Other Words For Arity-2 BINDing?

arity-2 BIND could be WITH as in @hiiamboris's proposal, and BIND could be arity-1 for this "clean" look, but I dunno.

Alternate Modality Of Arity-2 BIND?

I've suggested maybe a parameter to the arity-2 bind for the functionality:

>> make-bound: func [x] [return bind <here> '(x)]

But it would be a bit cluttered and couldn't be an intrinsic... so the benefits kind of drop off. I don't think it would make anyone who didn't like $ happy enough.

I have deemed it to be the case, that arity-1 BIND...as a complement to arity-1 UNBIND...is the right choice.

This means we're now in the tricky situation of what to call the other binding operations.

WITH isn't terrible.

USING is kind of okay.

obj: make object! [field: 10]

eval using obj [field + 20]

Like WITH, I think there's sort of an "arity-2-ness" to using. It's an incomplete thought without another word. You wouldn't end a sentence with "Using X".

(You'd write "Using your right hand, turn the crank." Not "Using your right hand. (period).")

Because I don't know yet, I'm calling arity-1 bind BIND1 for now, and I'm not going to do the rename until I have good names picked.

I haven't pulled the trigger on this, and so it seems like I'm a bit unconvinced that arity-1 BIND is worth sacrificing its arity-2 usage.

The somewhat obvious idea of a hyphenated arity-1 operation, bind-here, hasn't been mentioned.

It might be that HERE could be able to give you a "context" of some kind, so BIND-HERE could be a synonym for bind here, just optimized as an intrinsic.

Given that I've had cold feet on the renaming, and $ is available as a shorthand once you know what you're doing, I think I favor this.

This does raise a question about the <here> tag that has been used in UPARSE to indicate the current parse position. Because UPARSE has to talk about both parse positions and bindings, it could be confusing if "here" is becomes associated with the binding concept.
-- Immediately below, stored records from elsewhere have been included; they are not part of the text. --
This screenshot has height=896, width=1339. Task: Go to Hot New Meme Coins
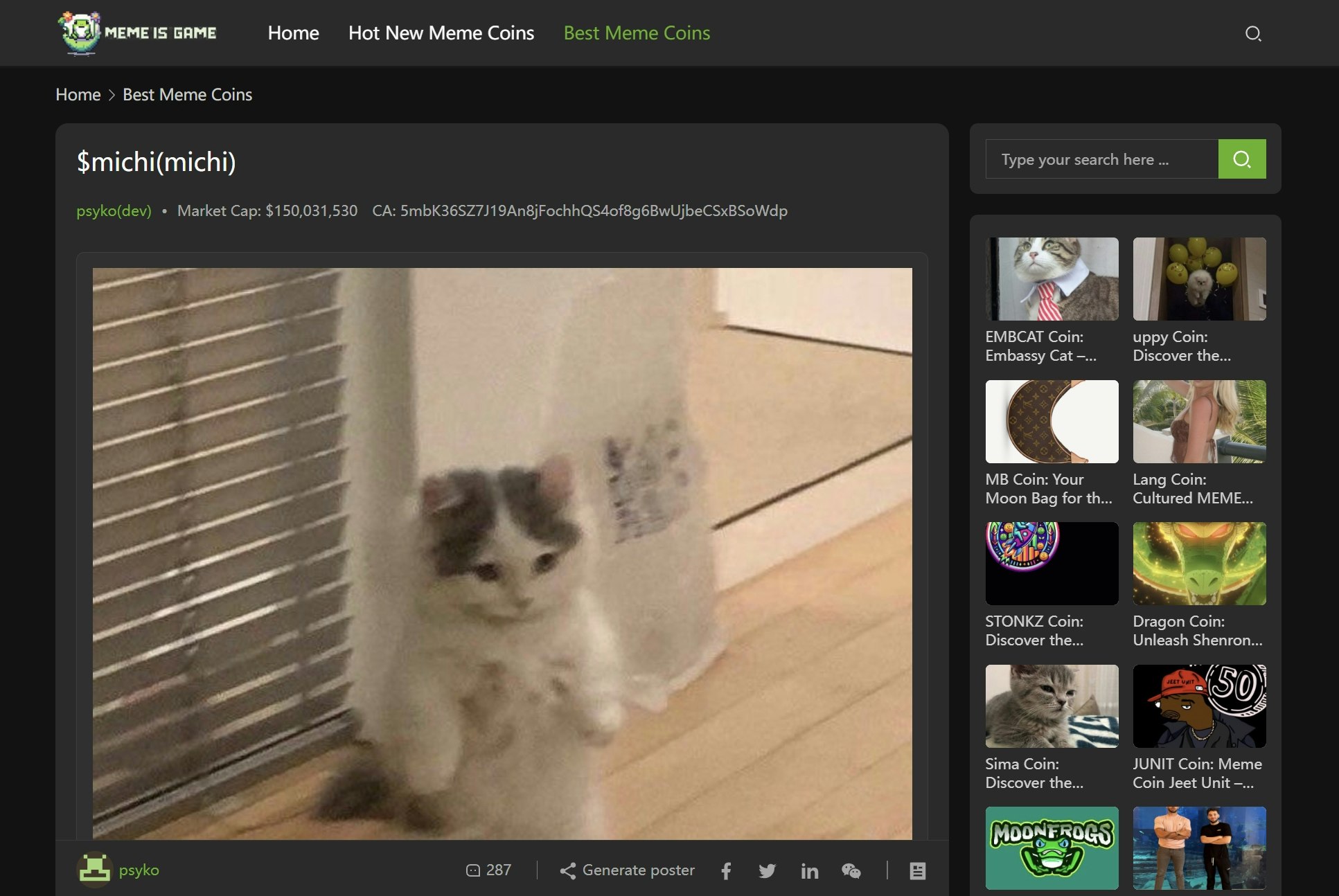pos(441,33)
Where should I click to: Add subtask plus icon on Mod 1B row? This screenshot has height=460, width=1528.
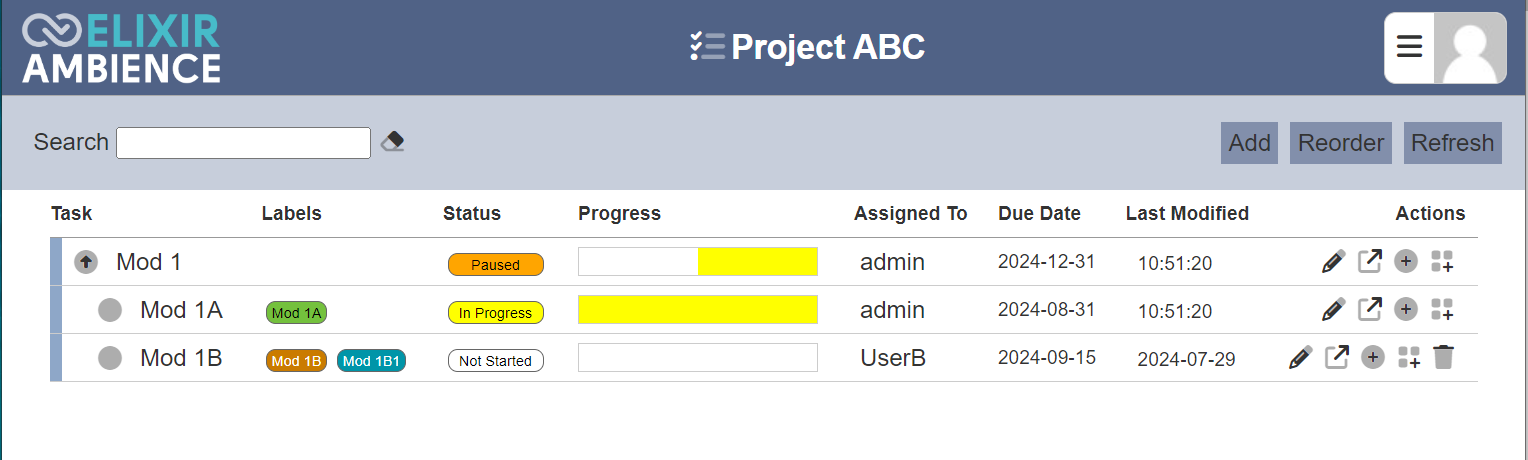coord(1373,357)
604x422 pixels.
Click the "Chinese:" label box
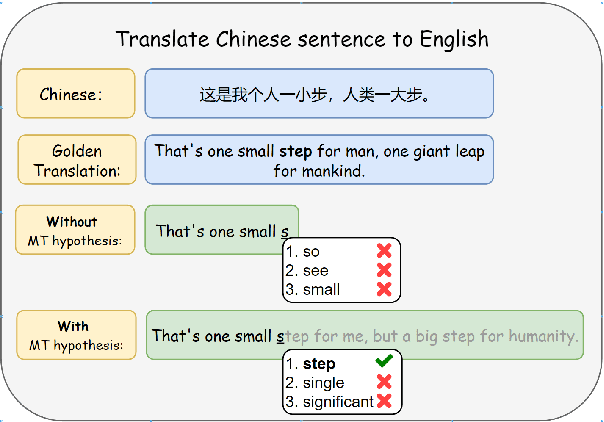click(x=76, y=94)
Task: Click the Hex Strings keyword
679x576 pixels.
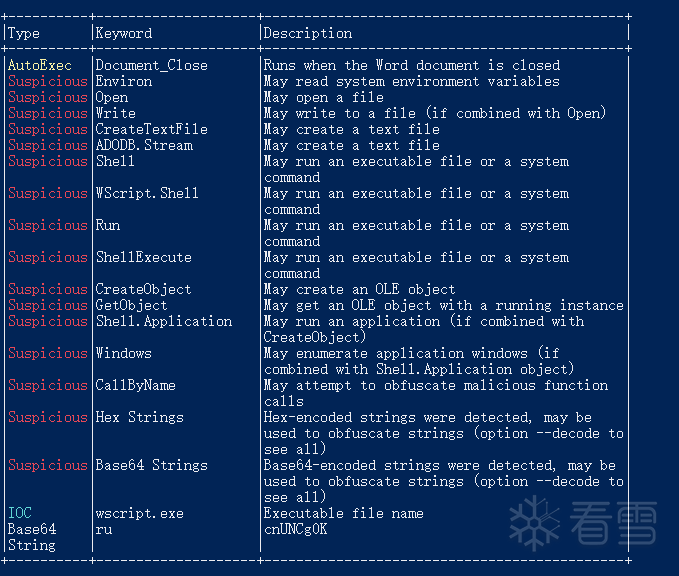Action: (139, 417)
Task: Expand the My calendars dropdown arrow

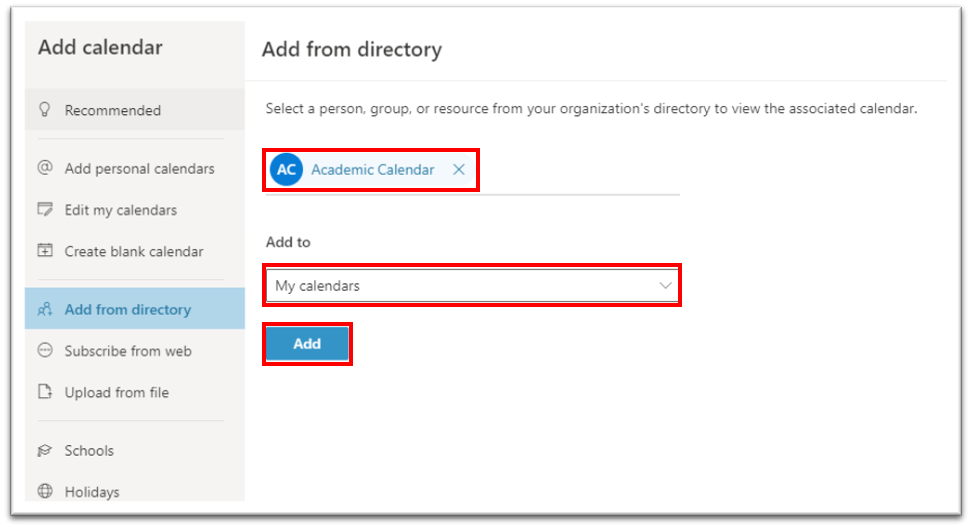Action: [x=666, y=286]
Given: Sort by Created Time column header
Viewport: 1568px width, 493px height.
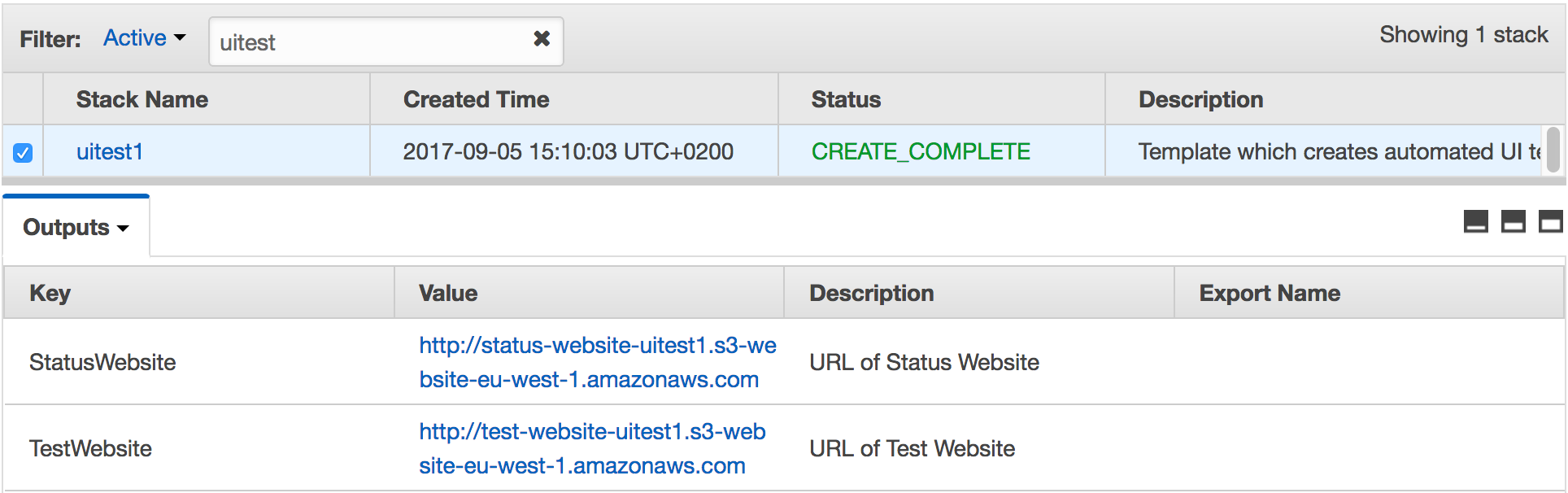Looking at the screenshot, I should pyautogui.click(x=476, y=99).
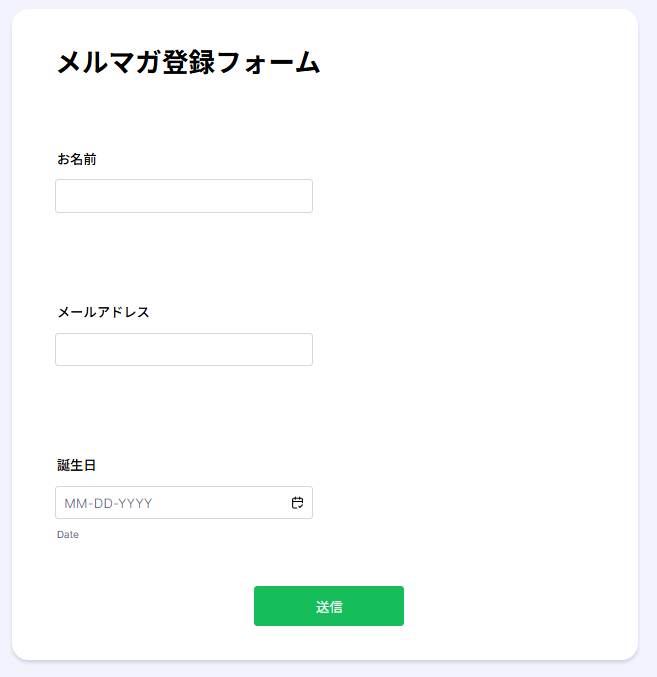Click the お名前 field label
The height and width of the screenshot is (677, 657).
[x=77, y=159]
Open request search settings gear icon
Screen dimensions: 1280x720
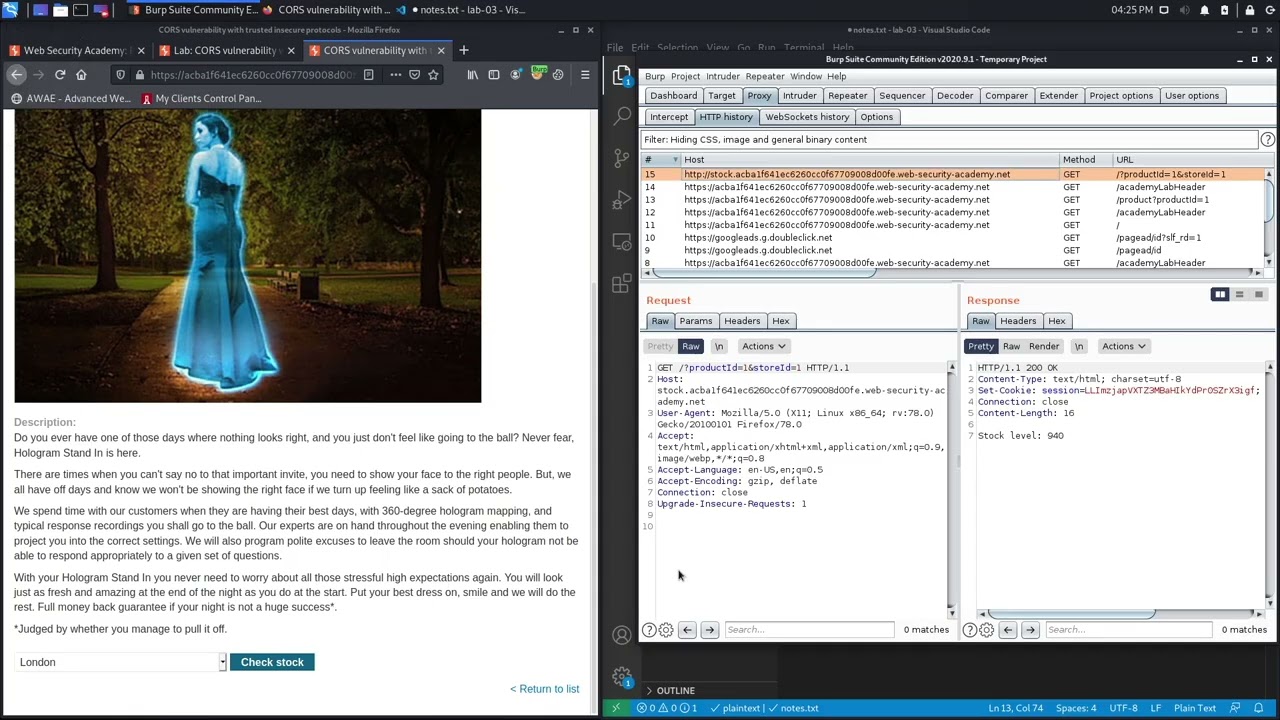tap(666, 630)
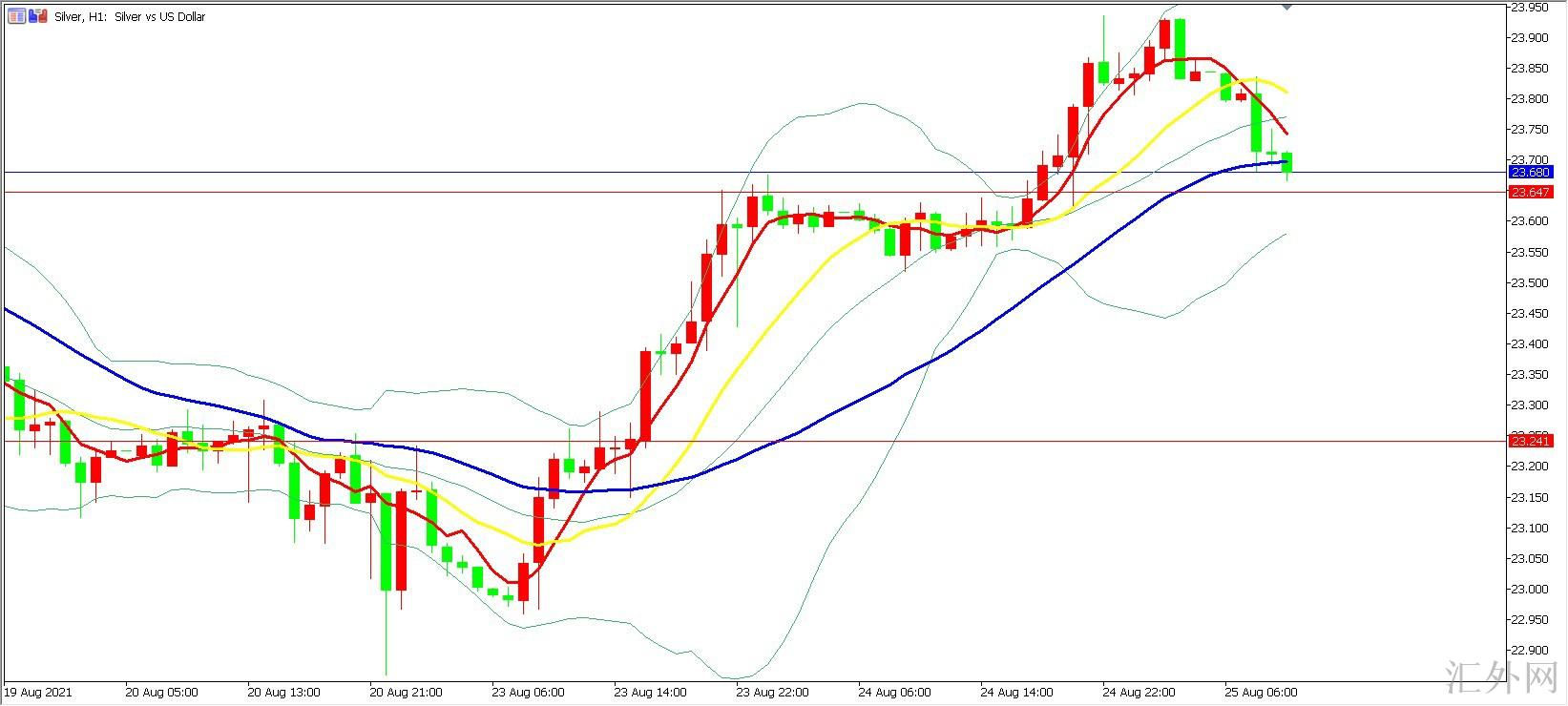Click the chart title 'Silver vs US Dollar'
This screenshot has width=1568, height=706.
tap(159, 17)
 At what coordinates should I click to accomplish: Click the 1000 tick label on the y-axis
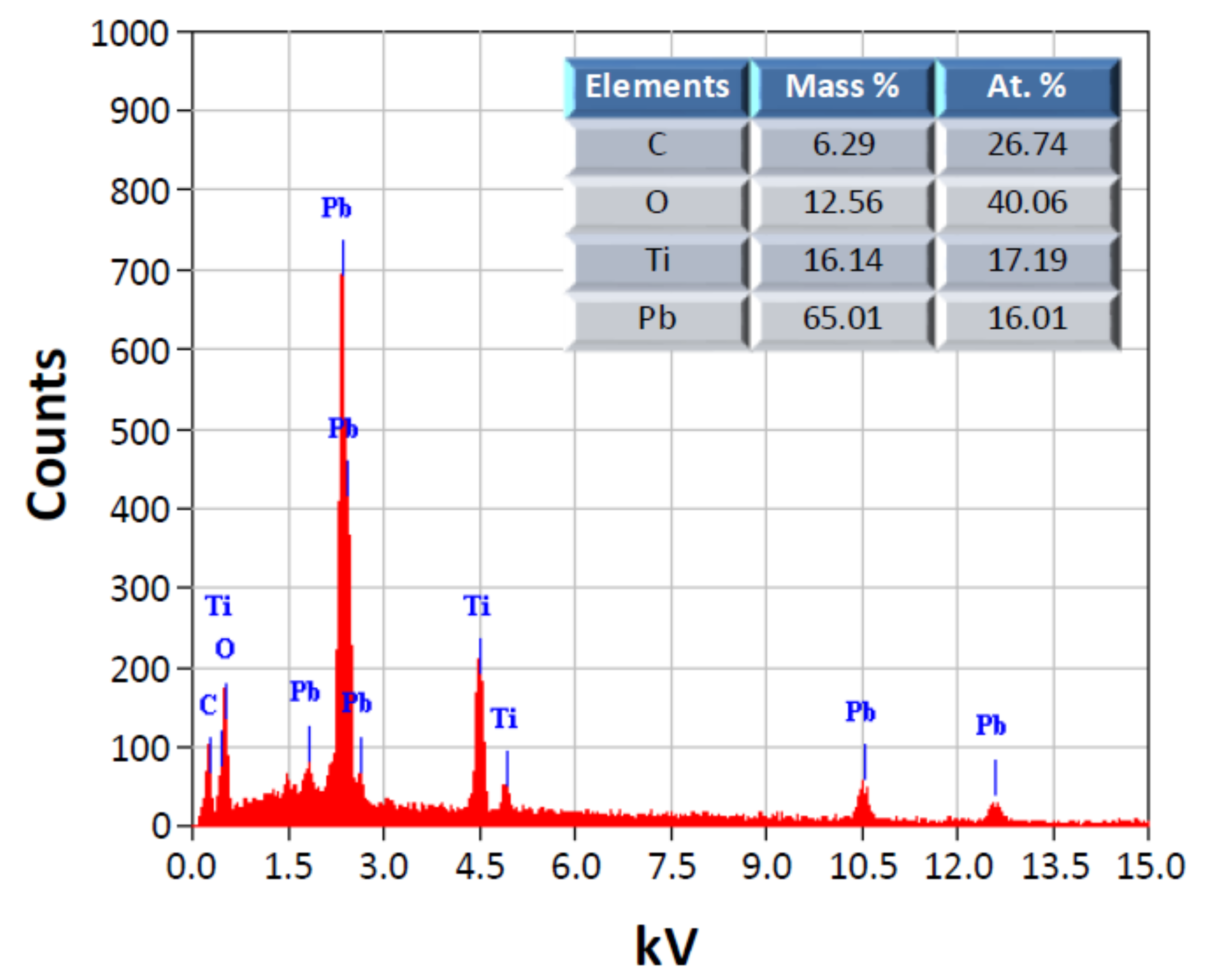(130, 34)

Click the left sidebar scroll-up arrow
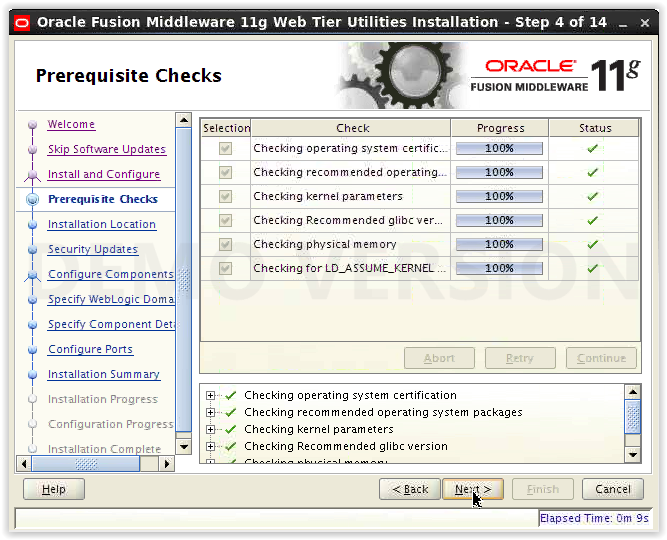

I'm thinking that "AT" is an iterator dereferencer as arity-1, so it kind of is starting to make more sense that AT would give you the single item where you are. (Okay, that is now seeming extremely obvious.)

The tag could be <position> with <pos> as a shorthand. Might look a litlte weird when you put it in a variable named "pos"

all [
    let pos

    "b" = parse "aaabbb" [some "a", pos: <position>, some "b"]
    pos = "bbb"

    "b" = parse "aaabbb" [some "a", pos: <pos>, some "b"]
    pos = "bbb"
]

I don't hate that as much as I thought I would.